As palavras são a náusea do vazio. A solidão e a angústia, filhas da mesma substância escura da noite absoluta e impenetrável – esses dois sintomas da doença literária.
quarta-feira, 22 de fevereiro de 2012
Anjo,
Num sobrado, uma sombra morava nas recordações carcomidas daquelas madeiras. O alaúde feito pelo pôr do sol, em meio a tantas placas e tantos avisos, era uma grande aquarela poeticamente pintada pelas cores que faltavam.
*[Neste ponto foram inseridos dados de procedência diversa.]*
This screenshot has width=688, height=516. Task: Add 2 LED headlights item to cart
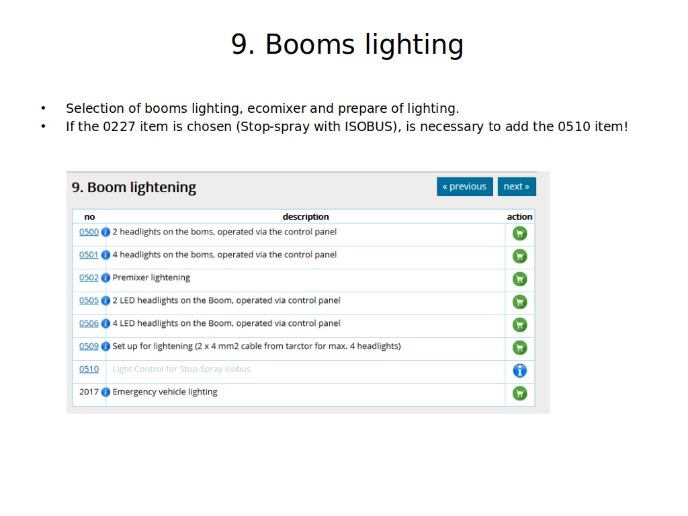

Os movimentos imprecisos, movimentos de primavera pós-inverno, na casa fechada, habitada pela sombra. O vento em sopro, o corpo em brasa. Infausta, a sombra pisava em falso em cada recanto da casa. O passeio pelos cômodos não era cômodo. Pôs os pés na poeira, relanceou o olhar em direção a janela. Fechou as cortinas. Entortou o relógio, mascarou a cama.
Voltou a ser noite.
domingo, 12 de fevereiro de 2012
Corpo Nu.
Atropelar a estética e distribuir os devires sobre as linhas do corpo. As facetas se diluem, as lágrimas orvalham. Aparentemente, as pessoas levam as palavras a sério. Nas palavras, as aparências parecem ser levadas a sério. E pra uma seriedade, nada mais limitante do que ser encontrada em qualquer canto. Desnudar esses entremeios, fazer ver aquela fecunda e informe massa material. Tão desgastadamente retida em lápis, sombras e maquiagens as mais variadas. Uma parte dela, a face, conhece apenas os rumores de algumas bocas. As personagens se despersornalizam em instantes: basta jogar água fria. E o que se vê de alguém, se vê a alma. O flexível e incorruptível plástico, embalado numa sensibilidade pueril. Improvável prescrutar a limpidez de algo que se estagna em um canto só. Mas esquecemos o corpo.
O influxo corporal é habitado por dobras. Território sensível, sujeito a orgasmos. Sem disfarçar, um corpo nu. Tenho uma nostalgia pálida dos tempos que se viam como se fosse o primeiro acontecimento. As cores da superfície encabeçam a lista de imperfeições. O corpo é um papel.